Coach Rose's Daughter

~RAPHAËL~

She is magnificent.

That is the only word my brain produces as Mabeline Mae Rose proceeds to dismantle an entire hockey team's performance with the surgical precision of a woman who has been studying this sport since before she could spell it. She moves to the whiteboard at the front of the locker room, commandeering the space with a confidence that did not exist in her posture thirty seconds ago but now radiates from her frame like a frequency only the room's attention can receive.

She pulls a stack of papers from Coach Mercer's folder. Ten pages. Hand-sketched diagrams that she apparently prepared before the game, each one depicting ice formations, passing lanes, and player positioning with the kind of meticulous detail that tells me she did not throw these together during intermission. These were drawn with intent. With hours of film study behind them. With the trained eye of someone who learned to read hockey the way musicians learn to read sheet music, instinctively, translating motion into notation and notation into strategy.

"Page one," she announces, holding the first diagram up for the room. Her voice carries. Not loud. Not aggressive. Carryingin the way that a tuning fork carries, precise and resonant and impossible to ignore. "Opening faceoff. Your center won the draw cleanly, which was the last thing that went right for the next six minutes. Watch what happens on the breakout."

She traces the diagram with her finger, mapping the intended passing route against the actual execution, and the gap between the two is embarrassing.

"Your left winger was supposed to hold the wall and receive the outlet pass here." She taps the board. "Instead, he abandoned his lane to pursue a body check on a player who was already covered by the defenseman rotating from the point. That left this entire corridor open." Her finger sweeps across a void in the formation. "Their center recognized the gap, received the transition pass, and had a clean breakaway because no one was occupying the space your winger vacated. Goal one."

The left winger in question, a sophomore named Diaz, stares at the diagram with the expression of a man watching a security camera replay of his own crime.

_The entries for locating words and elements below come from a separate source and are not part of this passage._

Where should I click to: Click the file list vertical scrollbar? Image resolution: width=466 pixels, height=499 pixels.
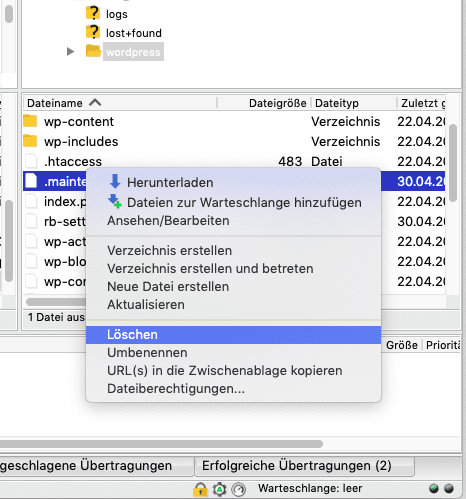[x=453, y=163]
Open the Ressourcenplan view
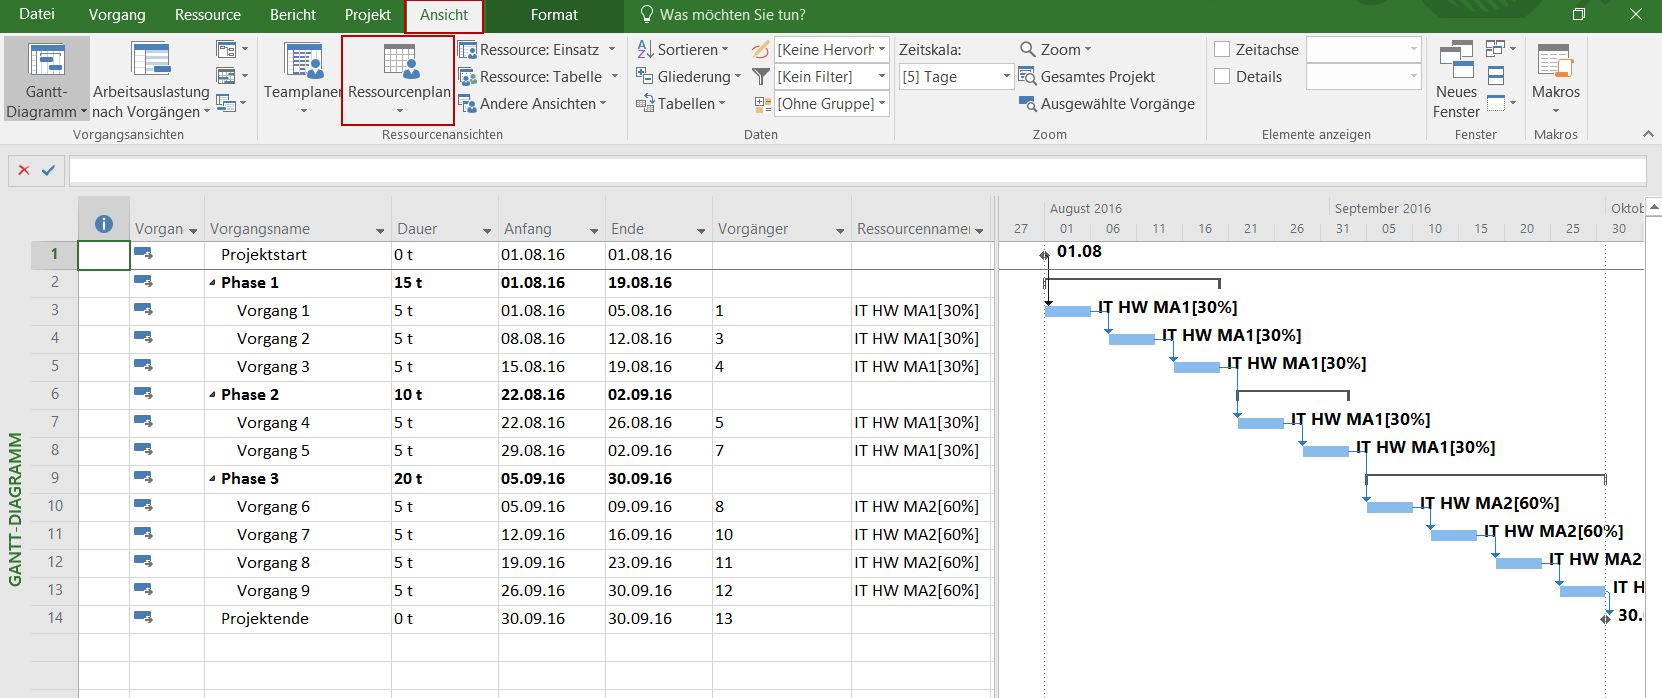1662x698 pixels. (x=399, y=62)
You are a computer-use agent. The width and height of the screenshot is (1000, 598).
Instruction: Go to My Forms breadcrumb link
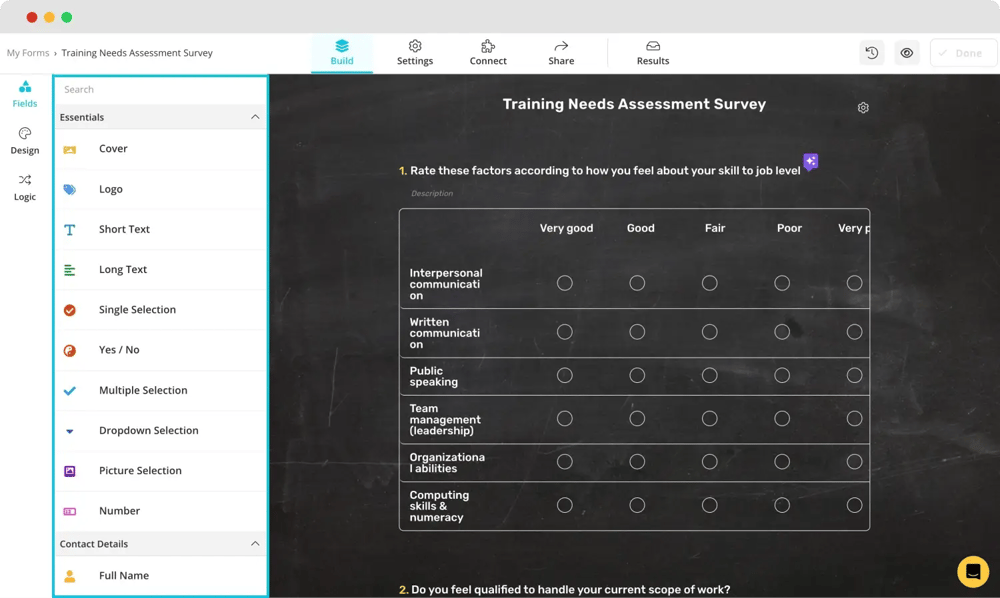coord(27,53)
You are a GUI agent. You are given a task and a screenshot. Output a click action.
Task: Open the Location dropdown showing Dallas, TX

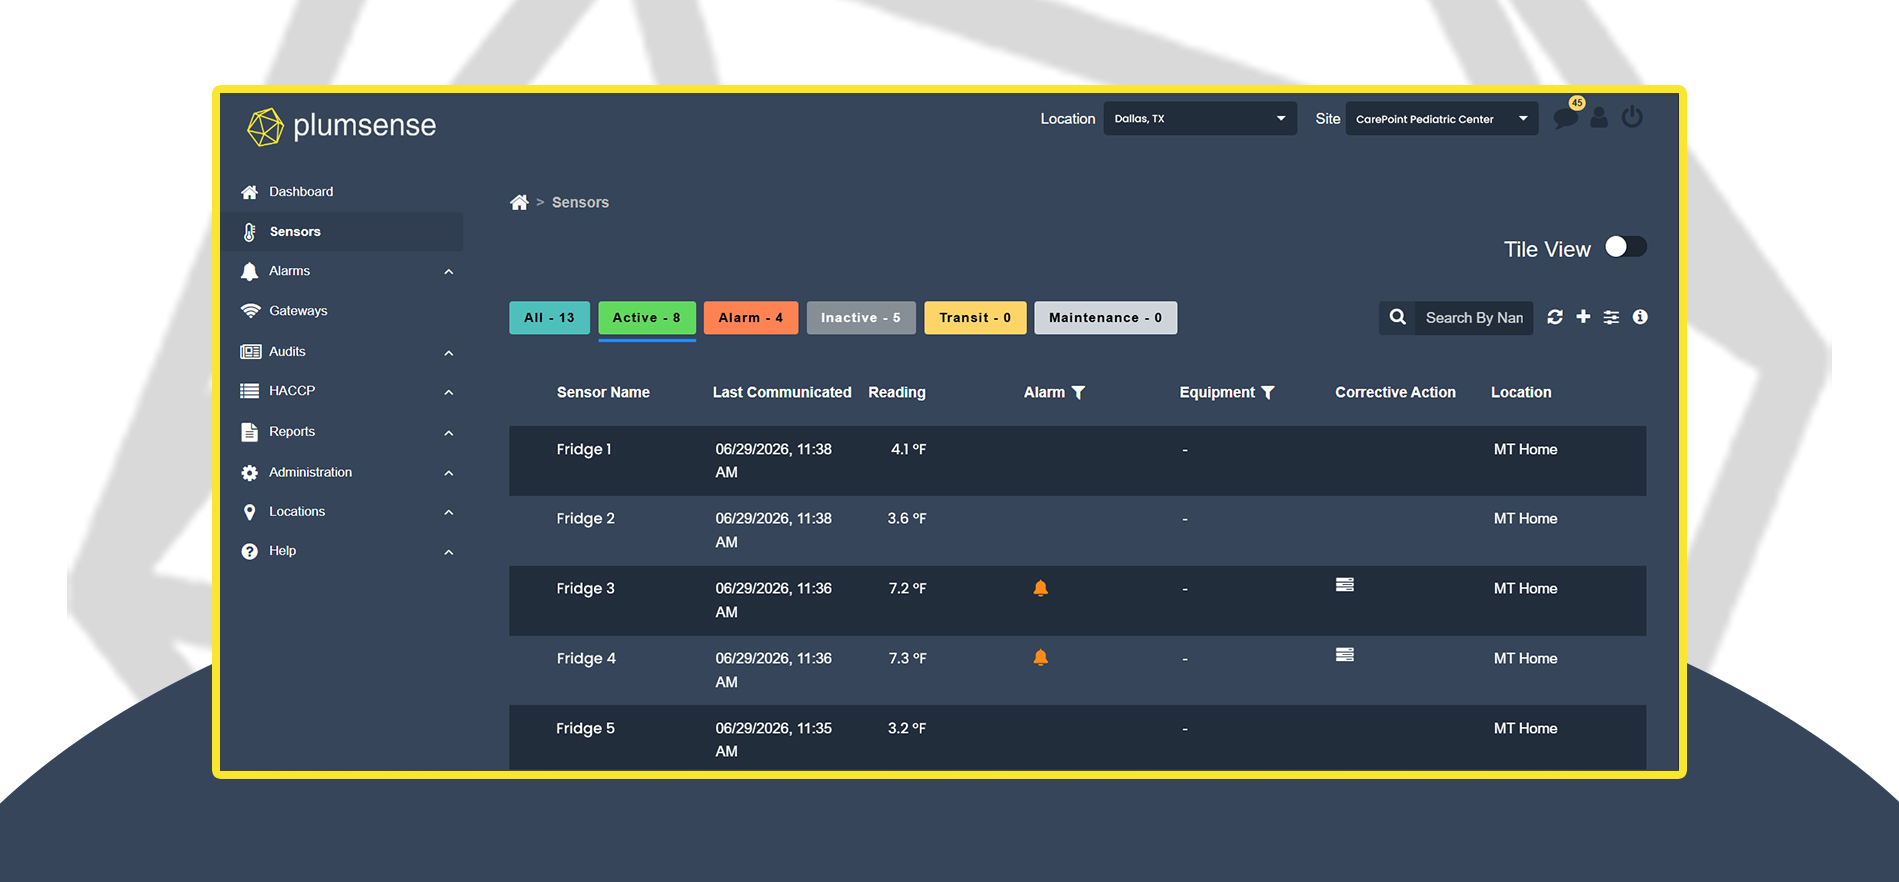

"Page two," Mae continues, swapping diagrams without pausing for commentary or consolation. "Your penalty kill formation. I sent this breakdown to Coach Mercer two days ago with a highlighted note that read, and I quote, their power play overloads the left half-wall and uses a one-timer setup that exploits the gap between your weak-side defenseman and the net-front presence. The solution was a diamond formation with aggressive stick positioning in the passing lane. What you ran instead was a box that left the one-timer lane open like an invitation to score, and they RSVP'd with enthusiasm."